Last week I posted about a ESP that had a misconfiguration in their Ironport A60s that let spammers use the A60s to relay email to AOL. Earlier this week, Pat Peterson from Ironport approached me to talk about the problem and clarify what happened.
Ironport has provided me with the following explanation.
As part of a normal implementation a customer has a number of options they can choose from to setup their system. How they handle messages on both their public and private interfaces can be easily configured based on the needs of their business. IronPort has made sure that customers have the capability they require to configure their systems appropriately. As with most products and services, proper usage is require for desired results.
In this case a configuration that is appropriate for some environments was viewed as a vulnerability because it was not appropriate for this specific environment. Customers are warned about not configuring their systems to allow unauthorized domains to relay mail. There are legitimate reasons why someone would want to allow external hosts to send mail through their IronPort, and functionality exists that allows customers to configure their systems to do that.
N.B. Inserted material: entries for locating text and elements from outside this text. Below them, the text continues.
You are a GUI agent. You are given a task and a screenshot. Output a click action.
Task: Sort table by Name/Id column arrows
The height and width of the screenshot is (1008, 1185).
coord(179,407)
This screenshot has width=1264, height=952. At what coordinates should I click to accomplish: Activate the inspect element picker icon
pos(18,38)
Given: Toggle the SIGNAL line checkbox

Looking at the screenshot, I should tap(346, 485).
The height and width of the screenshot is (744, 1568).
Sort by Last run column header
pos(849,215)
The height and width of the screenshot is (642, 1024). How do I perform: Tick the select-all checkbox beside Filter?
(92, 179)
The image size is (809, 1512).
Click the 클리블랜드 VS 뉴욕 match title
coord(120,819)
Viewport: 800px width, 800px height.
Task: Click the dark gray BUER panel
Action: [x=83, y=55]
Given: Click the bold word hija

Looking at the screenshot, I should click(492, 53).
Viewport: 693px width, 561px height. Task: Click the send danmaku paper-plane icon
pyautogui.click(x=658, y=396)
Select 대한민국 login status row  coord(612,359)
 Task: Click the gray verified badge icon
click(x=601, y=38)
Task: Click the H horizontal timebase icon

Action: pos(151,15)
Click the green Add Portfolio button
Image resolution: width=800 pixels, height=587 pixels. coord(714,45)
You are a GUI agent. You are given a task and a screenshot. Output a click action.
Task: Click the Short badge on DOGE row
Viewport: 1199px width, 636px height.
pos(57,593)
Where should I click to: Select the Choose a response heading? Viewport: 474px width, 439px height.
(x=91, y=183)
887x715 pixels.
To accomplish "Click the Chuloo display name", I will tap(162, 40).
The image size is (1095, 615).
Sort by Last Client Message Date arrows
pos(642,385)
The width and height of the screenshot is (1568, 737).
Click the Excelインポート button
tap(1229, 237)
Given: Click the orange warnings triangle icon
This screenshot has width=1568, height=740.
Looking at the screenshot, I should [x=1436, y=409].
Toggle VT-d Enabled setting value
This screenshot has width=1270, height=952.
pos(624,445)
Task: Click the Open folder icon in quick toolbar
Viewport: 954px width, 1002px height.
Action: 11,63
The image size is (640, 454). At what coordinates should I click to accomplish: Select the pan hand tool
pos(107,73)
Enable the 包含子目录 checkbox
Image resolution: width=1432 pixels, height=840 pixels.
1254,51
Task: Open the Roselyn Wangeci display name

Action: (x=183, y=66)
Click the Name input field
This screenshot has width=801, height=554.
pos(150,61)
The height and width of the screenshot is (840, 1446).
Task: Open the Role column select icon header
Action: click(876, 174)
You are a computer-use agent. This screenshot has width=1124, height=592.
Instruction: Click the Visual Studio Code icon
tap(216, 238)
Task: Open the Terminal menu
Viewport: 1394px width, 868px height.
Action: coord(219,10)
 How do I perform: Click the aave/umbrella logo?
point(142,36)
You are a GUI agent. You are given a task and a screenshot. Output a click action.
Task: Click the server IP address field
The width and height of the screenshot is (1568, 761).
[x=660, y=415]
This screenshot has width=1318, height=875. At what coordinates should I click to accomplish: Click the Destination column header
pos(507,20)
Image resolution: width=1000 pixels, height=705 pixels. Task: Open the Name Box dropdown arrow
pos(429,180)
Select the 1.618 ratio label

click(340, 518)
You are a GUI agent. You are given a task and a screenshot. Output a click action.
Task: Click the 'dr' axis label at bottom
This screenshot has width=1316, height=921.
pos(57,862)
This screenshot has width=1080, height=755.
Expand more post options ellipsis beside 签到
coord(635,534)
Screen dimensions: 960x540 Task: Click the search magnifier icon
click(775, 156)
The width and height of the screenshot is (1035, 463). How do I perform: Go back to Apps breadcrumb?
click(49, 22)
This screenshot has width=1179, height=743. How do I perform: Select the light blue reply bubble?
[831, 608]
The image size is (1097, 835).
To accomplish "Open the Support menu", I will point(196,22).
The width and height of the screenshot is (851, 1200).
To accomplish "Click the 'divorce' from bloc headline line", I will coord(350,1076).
It should be noted that allowing any external host to relay mail through the appliance is neither encouraged nor recommended by IronPort.
In fact, the user documentation and CLI both clearly warn customers about the risk of allowing external hosts to relay mail through their IronPort.
Our customers are specifically warned during setup not to configure their systems to allow “any host to relay mail through your server.” If someone purposely ignores these warnings and instead chooses to setup their IronPort to allow unknown domains to relay mail they can make themselves appear as an open relay, but that’s certainly not how the system was designed or intended to be used.
There is a broader message here. Anyone using any MTA needs to understand the configuration options as presented and make sure that the configuration does not allow unauthorized relay. In this case it was an Ironport MTA, but it could happen to any other MTA out there. Everyone should test their MTA after any configuration change to verify that it will not function as an open relay.